Sitting at her computer again, a terrible newspaper headline rose in Darcy’s mind. It was accompanied by a photograph of Bob in his neckerchief, absurd khaki shorts, and long socks. It was so clear it could already have been printed:
MASS MURDERER “BEADIE”
LED CUB SCOUTS FOR 17 YEARS
Darcy clapped a hand over her mouth. She could feel her eyes pulsing in their sockets. The notion of suicide occurred to her, and for a few moments (long ones) the idea seemed completely rational, the only reasonable solution. She could leave a note saying she’d done it because she was afraid she had cancer. Or early-onset Alzheimer’s, that was even better. But suicide cast a deep shadow over families, too, and what if she was wrong? What if Bob had just found that ID packet by the side of the road, or something?
Do you know how unlikely that is? Smart Darcy sneered.
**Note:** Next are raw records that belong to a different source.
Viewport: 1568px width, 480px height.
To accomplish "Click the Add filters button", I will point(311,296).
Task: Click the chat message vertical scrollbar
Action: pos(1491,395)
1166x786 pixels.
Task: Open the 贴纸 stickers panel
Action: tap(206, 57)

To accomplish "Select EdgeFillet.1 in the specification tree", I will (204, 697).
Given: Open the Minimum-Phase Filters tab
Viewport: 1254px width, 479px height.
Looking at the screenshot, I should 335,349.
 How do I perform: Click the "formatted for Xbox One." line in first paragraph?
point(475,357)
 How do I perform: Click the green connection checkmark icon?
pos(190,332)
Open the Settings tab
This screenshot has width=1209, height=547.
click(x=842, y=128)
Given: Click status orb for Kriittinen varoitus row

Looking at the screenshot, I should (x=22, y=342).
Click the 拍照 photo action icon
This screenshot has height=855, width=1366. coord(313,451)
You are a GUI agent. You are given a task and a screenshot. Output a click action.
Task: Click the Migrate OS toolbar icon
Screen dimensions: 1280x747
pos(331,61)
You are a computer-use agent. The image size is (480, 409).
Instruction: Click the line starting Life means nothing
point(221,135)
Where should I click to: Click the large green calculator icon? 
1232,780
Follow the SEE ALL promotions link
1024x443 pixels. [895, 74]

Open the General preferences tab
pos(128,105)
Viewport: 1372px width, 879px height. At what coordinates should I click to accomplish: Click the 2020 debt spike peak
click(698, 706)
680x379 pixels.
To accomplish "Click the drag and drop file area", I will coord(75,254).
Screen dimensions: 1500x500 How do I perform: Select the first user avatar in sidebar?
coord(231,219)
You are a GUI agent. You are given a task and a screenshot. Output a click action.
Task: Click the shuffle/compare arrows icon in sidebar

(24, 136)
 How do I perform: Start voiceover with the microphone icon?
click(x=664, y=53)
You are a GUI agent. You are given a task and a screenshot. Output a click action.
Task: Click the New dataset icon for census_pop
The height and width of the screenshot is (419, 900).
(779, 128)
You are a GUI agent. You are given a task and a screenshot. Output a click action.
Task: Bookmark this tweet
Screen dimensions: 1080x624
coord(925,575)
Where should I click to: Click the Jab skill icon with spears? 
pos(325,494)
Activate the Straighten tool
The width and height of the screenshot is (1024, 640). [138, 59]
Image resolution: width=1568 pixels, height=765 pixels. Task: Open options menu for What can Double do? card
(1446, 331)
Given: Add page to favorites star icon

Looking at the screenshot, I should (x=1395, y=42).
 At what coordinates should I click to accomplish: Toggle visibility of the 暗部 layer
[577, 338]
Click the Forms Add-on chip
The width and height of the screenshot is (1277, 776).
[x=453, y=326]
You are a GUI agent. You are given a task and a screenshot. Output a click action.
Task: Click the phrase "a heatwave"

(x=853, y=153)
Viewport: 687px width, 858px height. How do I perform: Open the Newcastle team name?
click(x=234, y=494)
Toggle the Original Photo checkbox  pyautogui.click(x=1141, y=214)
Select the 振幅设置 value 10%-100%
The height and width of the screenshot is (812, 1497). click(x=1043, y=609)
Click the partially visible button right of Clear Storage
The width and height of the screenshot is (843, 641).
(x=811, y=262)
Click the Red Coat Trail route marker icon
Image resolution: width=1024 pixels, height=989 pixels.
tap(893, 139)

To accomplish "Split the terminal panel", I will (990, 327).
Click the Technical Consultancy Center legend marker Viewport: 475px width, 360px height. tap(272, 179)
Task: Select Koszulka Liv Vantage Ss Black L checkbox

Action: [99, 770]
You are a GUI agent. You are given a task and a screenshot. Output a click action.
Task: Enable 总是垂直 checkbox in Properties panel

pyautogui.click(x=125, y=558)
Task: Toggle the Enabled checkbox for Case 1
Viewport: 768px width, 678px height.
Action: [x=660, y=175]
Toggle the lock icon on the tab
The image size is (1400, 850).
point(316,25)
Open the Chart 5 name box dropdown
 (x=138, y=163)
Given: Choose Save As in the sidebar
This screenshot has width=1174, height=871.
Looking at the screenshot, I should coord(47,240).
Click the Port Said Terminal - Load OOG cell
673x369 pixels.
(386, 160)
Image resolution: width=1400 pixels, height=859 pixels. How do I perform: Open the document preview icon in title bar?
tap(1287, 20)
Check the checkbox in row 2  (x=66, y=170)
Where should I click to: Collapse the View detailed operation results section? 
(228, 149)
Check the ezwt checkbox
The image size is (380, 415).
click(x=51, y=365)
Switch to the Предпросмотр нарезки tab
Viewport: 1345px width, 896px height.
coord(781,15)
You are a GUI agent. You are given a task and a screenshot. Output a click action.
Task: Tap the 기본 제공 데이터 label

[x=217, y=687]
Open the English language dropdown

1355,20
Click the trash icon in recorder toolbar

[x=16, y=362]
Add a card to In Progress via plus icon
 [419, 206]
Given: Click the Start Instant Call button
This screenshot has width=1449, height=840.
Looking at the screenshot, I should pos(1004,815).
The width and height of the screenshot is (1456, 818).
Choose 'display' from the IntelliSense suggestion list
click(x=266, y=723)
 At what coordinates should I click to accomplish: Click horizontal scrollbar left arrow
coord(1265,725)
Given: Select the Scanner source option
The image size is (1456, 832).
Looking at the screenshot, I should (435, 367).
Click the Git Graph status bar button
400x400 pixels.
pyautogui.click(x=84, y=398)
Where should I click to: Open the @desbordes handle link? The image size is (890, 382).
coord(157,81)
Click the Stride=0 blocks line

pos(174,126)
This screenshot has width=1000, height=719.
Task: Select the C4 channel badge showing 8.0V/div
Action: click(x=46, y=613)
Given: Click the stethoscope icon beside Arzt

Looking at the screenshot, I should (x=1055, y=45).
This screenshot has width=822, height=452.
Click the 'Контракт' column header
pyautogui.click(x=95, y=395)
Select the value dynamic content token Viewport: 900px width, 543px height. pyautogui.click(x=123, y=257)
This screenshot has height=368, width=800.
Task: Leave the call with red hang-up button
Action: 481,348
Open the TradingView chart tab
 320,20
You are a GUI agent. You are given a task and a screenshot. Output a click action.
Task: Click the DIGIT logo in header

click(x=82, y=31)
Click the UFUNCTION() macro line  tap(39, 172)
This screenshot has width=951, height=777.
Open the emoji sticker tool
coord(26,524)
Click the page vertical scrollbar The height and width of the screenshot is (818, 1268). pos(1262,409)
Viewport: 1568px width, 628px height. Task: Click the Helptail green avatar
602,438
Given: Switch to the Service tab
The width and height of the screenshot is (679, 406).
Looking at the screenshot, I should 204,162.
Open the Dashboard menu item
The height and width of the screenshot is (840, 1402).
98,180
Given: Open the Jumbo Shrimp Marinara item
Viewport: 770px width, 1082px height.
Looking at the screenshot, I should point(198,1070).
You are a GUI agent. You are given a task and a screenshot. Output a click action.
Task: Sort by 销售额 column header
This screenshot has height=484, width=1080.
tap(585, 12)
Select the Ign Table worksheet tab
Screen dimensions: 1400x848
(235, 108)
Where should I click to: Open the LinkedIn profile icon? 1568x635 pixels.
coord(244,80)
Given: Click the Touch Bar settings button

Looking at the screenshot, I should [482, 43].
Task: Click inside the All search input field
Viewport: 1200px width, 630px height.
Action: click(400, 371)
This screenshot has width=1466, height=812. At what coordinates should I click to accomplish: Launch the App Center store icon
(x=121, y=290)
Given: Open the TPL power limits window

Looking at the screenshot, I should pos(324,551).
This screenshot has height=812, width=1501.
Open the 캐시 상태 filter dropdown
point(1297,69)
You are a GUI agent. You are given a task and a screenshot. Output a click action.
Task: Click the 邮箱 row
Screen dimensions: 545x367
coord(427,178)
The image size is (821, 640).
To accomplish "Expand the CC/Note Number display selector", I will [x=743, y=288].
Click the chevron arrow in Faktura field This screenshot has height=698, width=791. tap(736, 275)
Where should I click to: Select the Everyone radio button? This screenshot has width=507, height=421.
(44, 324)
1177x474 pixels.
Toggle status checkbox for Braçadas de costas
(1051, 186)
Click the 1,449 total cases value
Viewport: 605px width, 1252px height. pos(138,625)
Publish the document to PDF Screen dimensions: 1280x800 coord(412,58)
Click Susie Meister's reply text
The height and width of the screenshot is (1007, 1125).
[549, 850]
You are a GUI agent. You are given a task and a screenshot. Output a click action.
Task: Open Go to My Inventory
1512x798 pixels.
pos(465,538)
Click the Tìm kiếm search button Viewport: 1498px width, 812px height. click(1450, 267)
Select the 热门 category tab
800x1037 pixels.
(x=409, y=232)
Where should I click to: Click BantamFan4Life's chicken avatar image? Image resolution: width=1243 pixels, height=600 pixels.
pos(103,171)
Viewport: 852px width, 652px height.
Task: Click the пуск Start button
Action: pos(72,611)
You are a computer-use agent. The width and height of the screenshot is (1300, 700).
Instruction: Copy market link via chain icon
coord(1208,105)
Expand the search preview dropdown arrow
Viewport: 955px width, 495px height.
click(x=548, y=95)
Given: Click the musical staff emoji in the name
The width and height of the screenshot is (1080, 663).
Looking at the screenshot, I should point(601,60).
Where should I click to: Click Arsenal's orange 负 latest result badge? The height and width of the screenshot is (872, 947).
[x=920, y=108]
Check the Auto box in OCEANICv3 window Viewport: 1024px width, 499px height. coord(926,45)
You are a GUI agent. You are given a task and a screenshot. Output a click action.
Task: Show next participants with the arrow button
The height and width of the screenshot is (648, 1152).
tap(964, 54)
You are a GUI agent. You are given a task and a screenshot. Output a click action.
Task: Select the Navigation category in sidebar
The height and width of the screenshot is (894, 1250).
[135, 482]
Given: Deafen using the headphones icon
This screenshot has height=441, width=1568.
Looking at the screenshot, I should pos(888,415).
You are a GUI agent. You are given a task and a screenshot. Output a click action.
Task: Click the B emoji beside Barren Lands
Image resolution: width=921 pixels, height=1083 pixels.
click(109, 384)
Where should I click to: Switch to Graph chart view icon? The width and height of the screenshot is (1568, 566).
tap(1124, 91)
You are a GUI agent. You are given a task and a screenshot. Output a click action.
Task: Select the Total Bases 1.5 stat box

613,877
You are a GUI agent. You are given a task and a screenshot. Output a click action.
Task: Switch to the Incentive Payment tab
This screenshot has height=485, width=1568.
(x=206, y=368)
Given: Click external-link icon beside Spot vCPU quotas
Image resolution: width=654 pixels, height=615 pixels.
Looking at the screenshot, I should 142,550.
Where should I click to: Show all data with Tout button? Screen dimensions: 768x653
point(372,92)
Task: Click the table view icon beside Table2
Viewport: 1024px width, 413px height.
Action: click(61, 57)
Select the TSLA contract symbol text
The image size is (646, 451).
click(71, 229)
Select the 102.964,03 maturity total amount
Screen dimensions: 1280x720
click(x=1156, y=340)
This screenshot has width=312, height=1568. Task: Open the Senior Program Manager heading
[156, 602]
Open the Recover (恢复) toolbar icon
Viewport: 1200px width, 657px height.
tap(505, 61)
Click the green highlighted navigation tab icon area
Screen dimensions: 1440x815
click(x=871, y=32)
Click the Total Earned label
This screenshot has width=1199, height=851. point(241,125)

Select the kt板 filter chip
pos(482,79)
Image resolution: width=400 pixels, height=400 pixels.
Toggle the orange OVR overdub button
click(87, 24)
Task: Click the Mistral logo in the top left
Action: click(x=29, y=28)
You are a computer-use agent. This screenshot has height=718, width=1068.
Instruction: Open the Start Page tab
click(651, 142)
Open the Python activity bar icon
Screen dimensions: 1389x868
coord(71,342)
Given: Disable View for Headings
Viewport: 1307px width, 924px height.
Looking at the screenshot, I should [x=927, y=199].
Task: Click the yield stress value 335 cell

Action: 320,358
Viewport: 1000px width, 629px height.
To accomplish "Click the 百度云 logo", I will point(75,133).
Okay, yes, but unlikely wasn’t the same as impossible, was it? There was something else, too, something that made the cage she was in escape-proof: what if she was right? Wouldn’t her death free Bob to kill more, because he no longer had to lead so deep a double life? Darcy wasn’t sure she believed in a conscious existence after death, but what if there was one? And what if she were confronted there not by Edenic green fields and rivers of plenty but by a ghastly receiving line of strangled women branded by her husband’s teeth, all accusing her of causing their deaths by taking the easy way out herself? And by ignoring what she had found (if such a thing were even possible, which she didn’t believe for a minute), wouldn’t the accusation be true? Did she really think she could condemn more women to horrible deaths just so her daughter could have a nice June wedding?
She thought: I wish I was dead.
But she wasn’t.
For the first time in years, Darcy Madsen Anderson slipped from her chair onto her knees and began to pray. It did no good. The house was empty except for her.
She had never kept a diary, but she had ten years’ worth of appointment books stored in the bottom of her capacious sewing chest. And decades’ worth of Bob’s travel records stuffed in one of the file drawers of the cabinet he kept in his home office. As a tax accountant (and one with his own duly incorporated side-business to boot), he was meticulous when it came to record-keeping, taking every deduction, tax credit, and cent of automotive depreciation he could.
She stacked his files beside her computer along with her appointment books. She opened Google and forced herself to do the research she needed, noting the names and dates of death (some of these were necessarily approximate) of Beadie’s victims. Then, as the digital clock on her computer’s control strip marched soundlessly past ten PM, she began the laborious work of cross-checking.
She would have given a dozen years of her life to find something that would have indisputably eliminated him from even one of the murders, but her appointment books only made things worse. Kellie Gervais, of Keene, New Hampshire, had been discovered in the woods behind the local landfill on March fifteenth of 2004. According to the medical examiner, she had been dead three to five days. Scrawled across March tenth to twelfth in Darcy’s appointment book for 2004 was Bob to Fitzwilliam, Brat . George Fitzwilliam was a well-heeled client of Benson, Bacon & Anderson. Brat was her abbreviation for Brattleboro, where Fitzwilliam lived. An easy drive from Keene, New Hampshire.